> [Provided text]
------------------------------
Fig. 2 The template for a modeled parallel environment.

• The candidates for some blanks are reduced

We synthesized a program for N = 16, M = 4 in 22.5 seconds and one for N = 32, M = 4 in 3 hours using the same additional constraints. The synthesized programs finish in the minimum possible number of cycles,  $N^2/M$ , where we must do  $N^2$ multiplications with M nodes doing MAC operation.

## 4. Generalization of Algorithm

The synthesis method explained in Section 3 seems impossible to synthesize a program for a larger matrix such as N = 1000, M = 4 in a feasible time. The synthesis time increases exponentially according to N as we can see from the previous results. It is reasonable because the synthesis problem is originally one of PSPACE problems and the size of problem increases according to N.

A way to compute MVM for N = 1000, M = 4 is to divide the matrix into 15625 sub-matrices of  $8 \times 8$  and execute the program synthesized for N = 8 and M = 4 for each sub-matrix. However, it is not obvious whether the communication between each execution of the program can be completely hidden or not. If not, the entire calculation will take extra time for communication.

We propose a method to generalize the synthesized program. We use the generalization-template in **Fig. 3**. According to the constraints used in the synthesis, it has four loops where the number of iterations is N/M for two loops and M for the other loops. A matrix-element used in node p at cycle  $k + j \times M^2 + i \times M \times N$  is defined by X and Y: X represents the row of the element, and Y represents the column of the element. They are defined with blanks s and c. The candidates of blank s are N, M, 1, 0, -N, -M, and -1. The candidates of blank c are N, M, and INF which is such a large int that x%INF is x for any int x. The number of lines for X is the same as that for Y. It is initially 1 and is increased by one when the generalization fails.

We synthesized X and Y with assigning 32 to N and 4 to M such that the generalization-template is equivalent to the program synthesized in our previous work for N = 32, M = 4. X and Y were synthesized as Eq. (2) in 1 second. The generalized algorithm takes  $N^2/M$  cycles, the minimum possible number of cycles.

$$X = -M * i + p + N - M$$
  

$$Y = -M * j + N - M + (-k + p + N)\%M$$
(2)
------------------------------
Entries giving target coordinates
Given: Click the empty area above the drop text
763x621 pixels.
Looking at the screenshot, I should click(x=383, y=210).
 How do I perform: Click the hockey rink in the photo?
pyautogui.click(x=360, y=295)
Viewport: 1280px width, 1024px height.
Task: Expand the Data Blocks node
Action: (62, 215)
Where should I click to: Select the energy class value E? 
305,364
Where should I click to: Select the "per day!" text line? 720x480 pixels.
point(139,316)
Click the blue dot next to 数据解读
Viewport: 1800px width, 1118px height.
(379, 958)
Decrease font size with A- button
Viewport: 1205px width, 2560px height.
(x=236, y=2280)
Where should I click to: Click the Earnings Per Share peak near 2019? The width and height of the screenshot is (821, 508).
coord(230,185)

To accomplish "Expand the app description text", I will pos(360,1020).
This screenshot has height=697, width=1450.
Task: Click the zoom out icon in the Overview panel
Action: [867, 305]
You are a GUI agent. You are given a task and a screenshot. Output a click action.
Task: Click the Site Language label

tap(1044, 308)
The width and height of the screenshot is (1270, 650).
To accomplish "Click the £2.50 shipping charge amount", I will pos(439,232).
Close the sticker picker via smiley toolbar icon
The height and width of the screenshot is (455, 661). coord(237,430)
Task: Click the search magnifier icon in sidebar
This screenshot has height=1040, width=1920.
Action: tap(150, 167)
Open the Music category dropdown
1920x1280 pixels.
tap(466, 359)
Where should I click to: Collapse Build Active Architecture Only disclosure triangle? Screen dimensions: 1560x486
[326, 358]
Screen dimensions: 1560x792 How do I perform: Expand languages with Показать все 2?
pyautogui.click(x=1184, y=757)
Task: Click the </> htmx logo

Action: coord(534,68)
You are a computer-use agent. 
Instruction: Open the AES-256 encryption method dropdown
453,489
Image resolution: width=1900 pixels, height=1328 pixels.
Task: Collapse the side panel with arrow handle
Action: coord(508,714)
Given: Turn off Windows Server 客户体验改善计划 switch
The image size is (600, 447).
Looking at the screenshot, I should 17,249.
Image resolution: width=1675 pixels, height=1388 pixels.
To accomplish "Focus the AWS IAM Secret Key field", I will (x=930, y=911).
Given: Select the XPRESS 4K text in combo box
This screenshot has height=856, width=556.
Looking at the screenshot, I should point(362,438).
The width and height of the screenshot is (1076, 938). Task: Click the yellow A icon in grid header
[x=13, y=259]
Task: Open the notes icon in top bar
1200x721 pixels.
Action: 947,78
------------------------------
> [Problems to solve]
**A.** The text on synthesizing matrix-vector multiplication programs lists candidates for blank s. Give each of them.
**B.** From the text on synthesizing matrix-vector multiplication programs, extract the passage starting at "Fig. 2 The template" and ending at "doing MAC operation.".
**C.** Continue the text on synthesizing matrix-vector multiplication programs from the point where it stops.

> [Outputs by task]
**A.** N, M, 1, 0, -N, -M, -1

**B.**
Fig. 2 The template for a modeled parallel environment.

• The candidates for some blanks are reduced

We synthesized a program for N = 16, M = 4 in 22.5 seconds and one for N = 32, M = 4 in 3 hours using the same additional constraints. The synthesized programs finish in the minimum possible number of cycles,  $N^2/M$ , where we must do  $N^2$ multiplications with M nodes doing MAC operation.

**C.**
| for( int i = 0; i < $N/M$ ; i++) {                                 |
|--------------------------------------------------------------------|
| for( int $j = 0$ ; $j < N/M$ ; $j++$ ) {                           |
| for( int $k = 0$ ; $k < M$ ; $k++$ ) {                             |
| for( int $p = 0$ ; $p < M$ ; $p++$ ) {                             |
| $// \{s\} == \{N, M, 1, 0, -N, -M, -1\}$                           |
| // {c} == {N, M, INF}                                              |
| $X = ({s}^{i} + {s}^{j} + {s}^{k} + {s}^{p} + {s}) % {c}$          |
| + $({s}^{i} + {s}^{j} + {s}^{k} + {s}^{p} + {s}) % {c}$            |
|                                                                    |
| $Y = (\{s\}^*i + \{s\}^*j + \{s\}^*k + \{s\}^*p + \{s\}) \% \{c\}$ |
| + $({s}^{i} + {s}^{j} + {s}^{k} + {s}^{p} + {s}) % {c}$            |
|                                                                    |
| <pre>//out_vec[X] += matrix[X][Y]*vec[Y]</pre>                     |
| }}}                                                                |





As of now, we do not have a method to prove the generalized algorithm is still correct when we change N and M to any number. When we use the generalized program, we should verify it after assigning specific values to N and M.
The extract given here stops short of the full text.